• **Texto base**
+++

2. Tartarugas podem voar
quando você sai do filme, dá um tiro na cabeça. depois dá outro, prá ter certeza.

realmente, não estou preparado prá viver num mundo assim, logo, uma das possibilidades é pensar no suicídio; que apesar de não ser solução prá nada, é um tema interessante.
não estou preparado prá viver num mundo em que crianças de nove (sim... 9 !) anos vão prá "matinê", prá, segundo elas, "ficar". e não existe nada de inocente nisso... ficar, entre eles, não tem compromisso e numa mesma noite podem ficar com vários / várias coleguinhas de classe.
legal, né? e os seus filhos, já pensou nisso? eu penso.
existem muitas explicações prá isso. um exemplo simples: ligue a tv no canal mais assistido do país (globo) em horário nobre, e o que você vê? promiscuidade, muitos beijos, entre outras coisas. agora mude prá um canal de tv a cabo (coisa que eu tenho há uns 6 meses) bem assistido, também, chamado Warner. além da promiscuidade e beijos, homossexualismo, principalmente feminino, que agora está na moda. the o.c. ! todo mundo assiste.

o Joel acha que logo eu vou passar pó de arroz e usar munhequeiras prá esconder os cortes nos pulsos. é uma idéia engraçada, né? eu odeio góticos. se algum dia na minha vida eu for ao cemitério fazer sexo com animais mortos, por favor me matem, porque eu pirei. (agora um monte de góticos vai me odiar prá sempre). Os góticos """"sabem"""" que o mundo é uma porcaria, e tomam uma atitude ótima a respeito: tentam parecer mortos e se relacionar, sobretudo sexualmente, com a morte / os mortos / sei lá com o que. ter essa consciência é importante, mas essa atitude é nojenta.

+++

• **Dados fornecidos**
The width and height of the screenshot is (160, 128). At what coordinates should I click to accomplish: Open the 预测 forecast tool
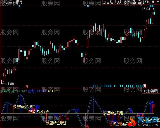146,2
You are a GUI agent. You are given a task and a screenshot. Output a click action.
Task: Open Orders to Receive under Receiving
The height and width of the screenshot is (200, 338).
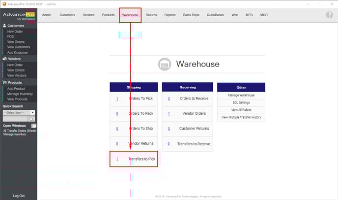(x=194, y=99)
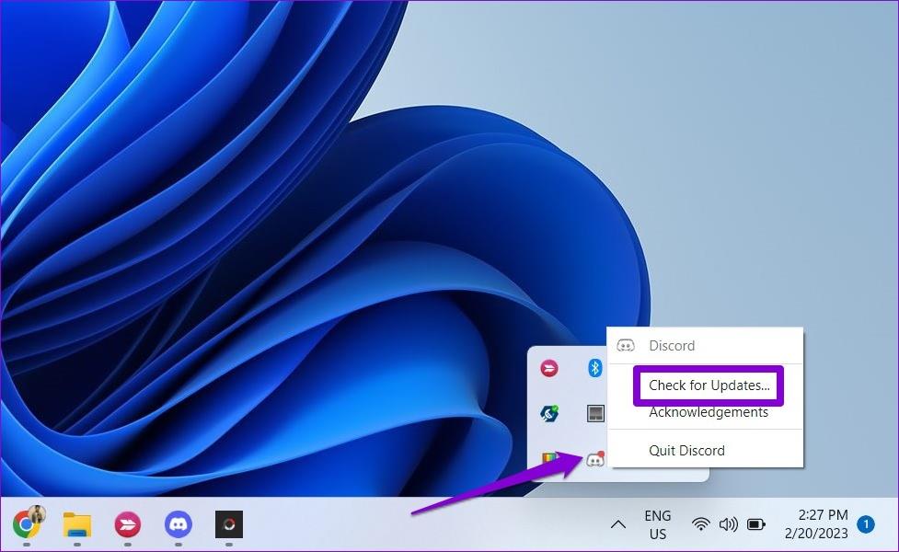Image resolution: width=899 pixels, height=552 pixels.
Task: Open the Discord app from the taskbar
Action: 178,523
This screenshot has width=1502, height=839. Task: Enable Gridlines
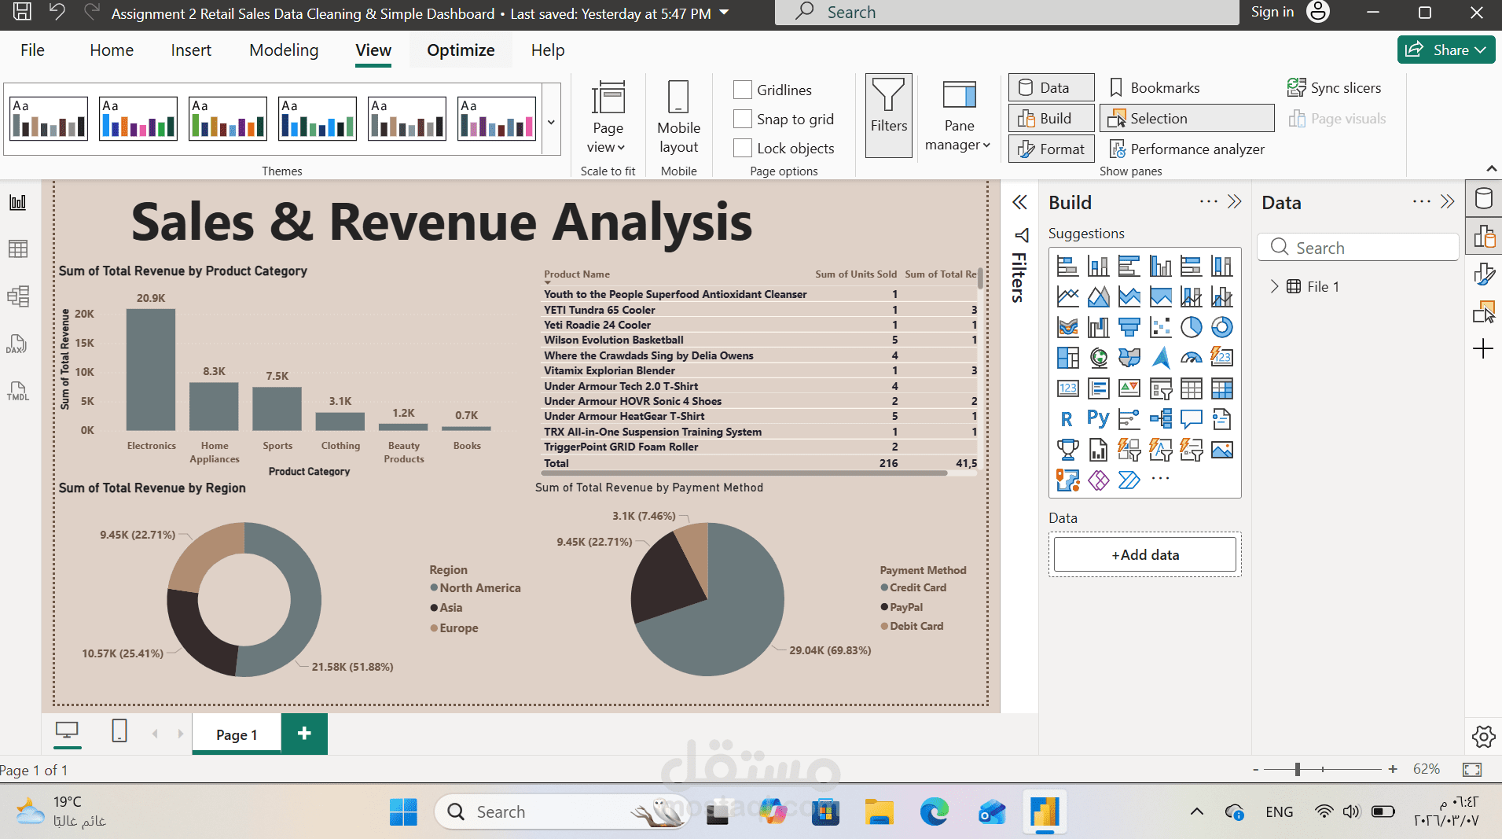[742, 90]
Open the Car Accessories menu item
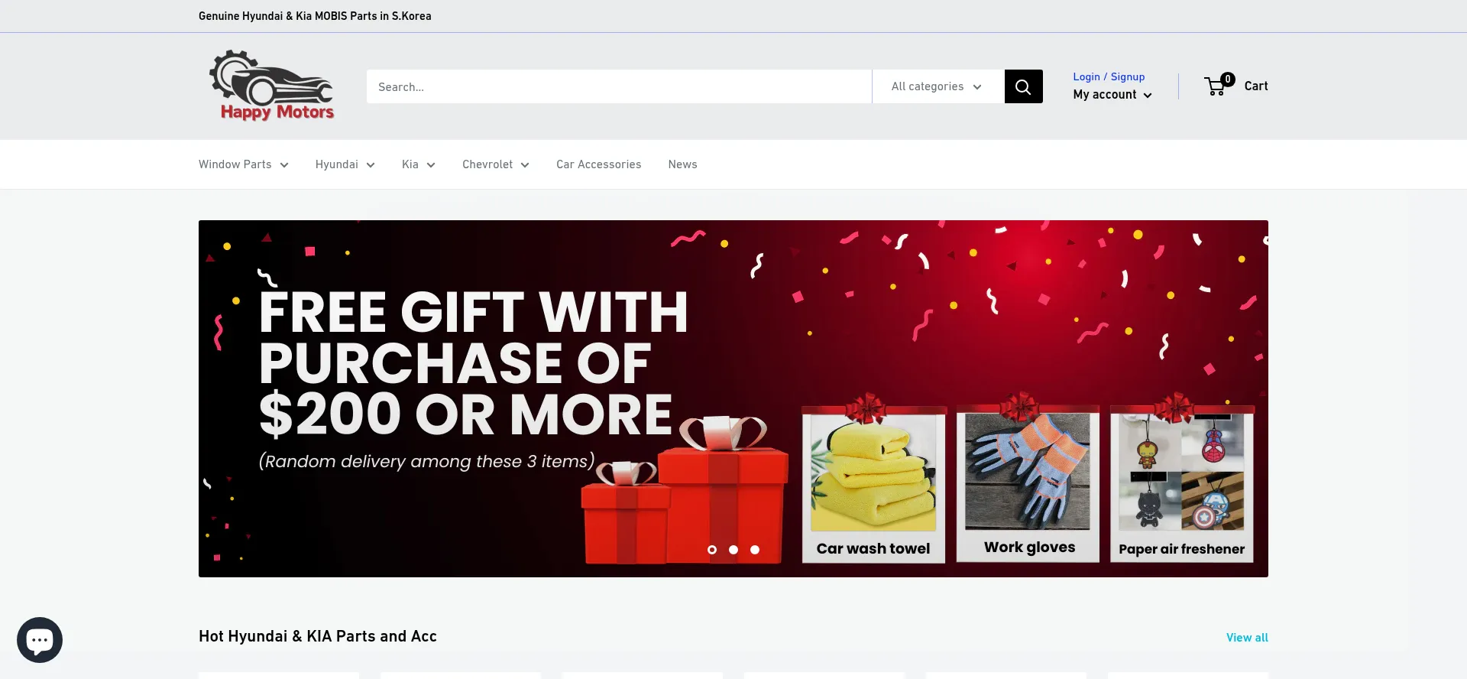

+++

• **A fazer**
Transcreva do texto base, sem mudar nada, o trecho que vai de "não estou preparado prá viver num mundo em" até "nisso? eu penso.", incluindo essas palavras.

• **Resposta escrita**
não estou preparado prá viver num mundo em que crianças de nove (sim... 9 !) anos vão prá "matinê", prá, segundo elas, "ficar". e não existe nada de inocente nisso... ficar, entre eles, não tem compromisso e numa mesma noite podem ficar com vários / várias coleguinhas de classe.
legal, né? e os seus filhos, já pensou nisso? eu penso.